Connecting Google Colab compute instances to your data

It’s pretty indisputable that machine learning is both trendy and effective in a number of Earth & environmental sciences. With the speed and uptake of, particularly, deep-learning methods it’s hard to keep up with best practices for training and deploying models. It’s also expensive to roll your own hardware to build a DL platform for these applications, where data sizes can be large, heterogeneous, and generally difficult to wrangle. That is to say, the data space of Earth science is moving as fast as machine-learning. In well funded projects this isn’t necessarily a problem, but for exploring hypotheses and proofs-of-concept it’s important to have access to hardware that can be useful on limited timelines. Particularly, this can be a daunting landscape for students who are expected to learn the science and technology concurrently.

Okay, passive voice aside, this is a tough space to operate in. GPUs are absurdly expensive at the moment. Traditional HPC architectures don’t include GPUs. If you’re a student or working on an unfunded project you’re most likely working on either your laptop or an underpowered lab machine. Google Colab provides free (as in beer, not speech) access to some pretty good GPU and TPU resources that are most likely better than your laptop. The problem is you need to have data “local” to those instances to use them for free. For the most part, this is either through example datasets or by uploading your data to Google drive. Not exactly the best dichotomy. Either get slow compute by keeping all of your storage local or get slow/insufficient storage by having to upload huge datasets every time you make a tiny change to the preprocessing of your data. This post is about connecting your storage to Google’s compute in a way that scales pretty well for smaller (~10s of GB of data) but not “small” projects.

A minor warning

The example I’m going to give here considers drought prediction. I’m glossing over a ton in this space, and you best not try to use ML to predict extremes without much more careful thought on both your input data, data selection strategy, training approach, and model architecture.

The conceptual diagram

Before getting into details and code, I want to take a second to go over all the pieces that this post constructs. This conceptual diagram is shown below, in figure 1. The high level architecture here shows that there are two machines, one for storage and data manipulation as well as one for managing compute at training time.

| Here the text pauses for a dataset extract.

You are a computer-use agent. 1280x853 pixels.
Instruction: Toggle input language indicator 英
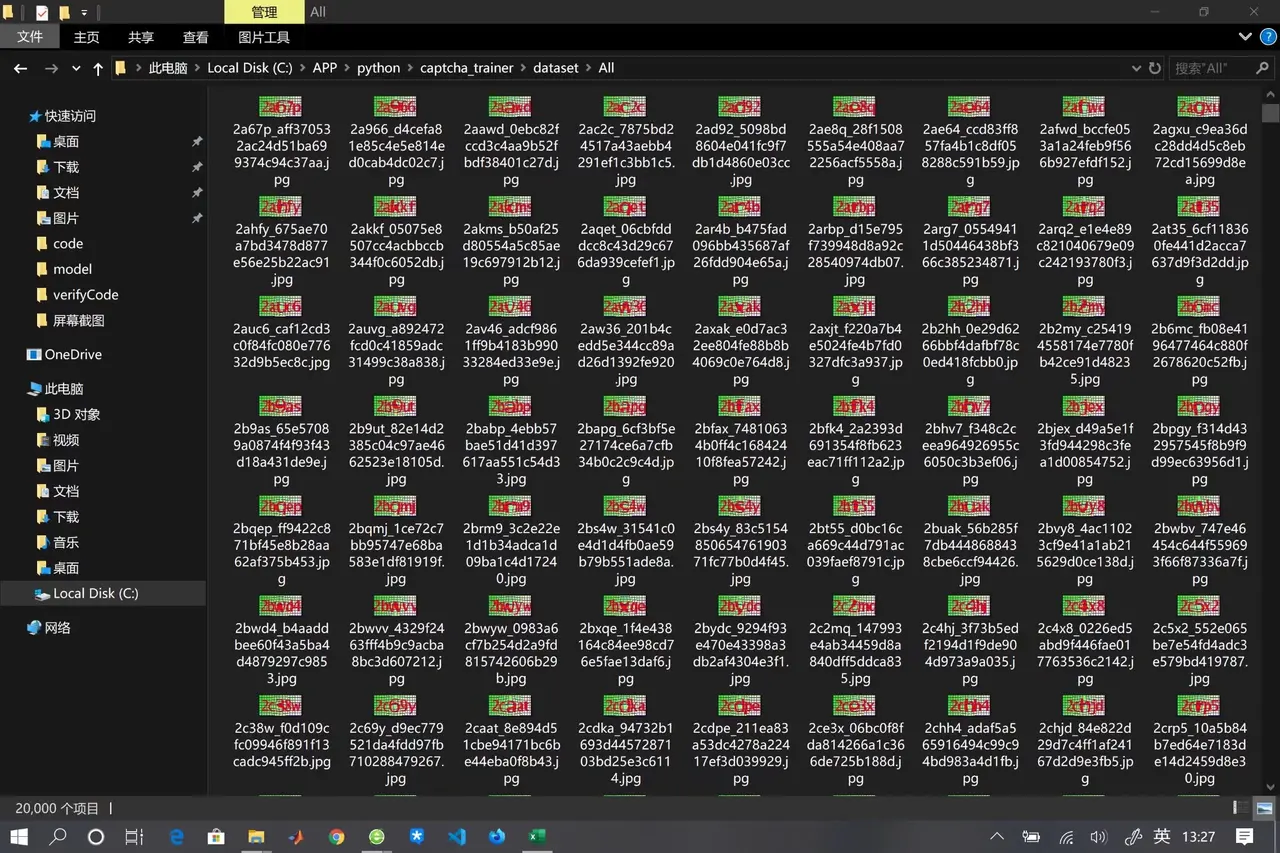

On the storage side (left portion of figure 1) the raw datasets are loaded, subsetted, transformed, and saved out into the intermediate format that will be used to train the machine learning model. Ideally this involves transformation into a data structure and file format that supports chunking and must be able to be loaded over network interfaces. In this post I will focus on using zarr, which not only supports both but is almost perfectly designed for such a workflow. The need for network access should be obvious here, given that the network is the mediator between the storage machine and compute service, but the need for “chunking” may not. To get a sense of how chunking can affect data latency, you can look back at my previous post on chunking NetCDF data. Though similar, in that post I was interested in optimizing writing output, while in this one I am more interested in reading input. In both cases, having a good chunking strategy is key, and further the chunking strategy we use here will be crucial to how we do mini-batch training on the compute service.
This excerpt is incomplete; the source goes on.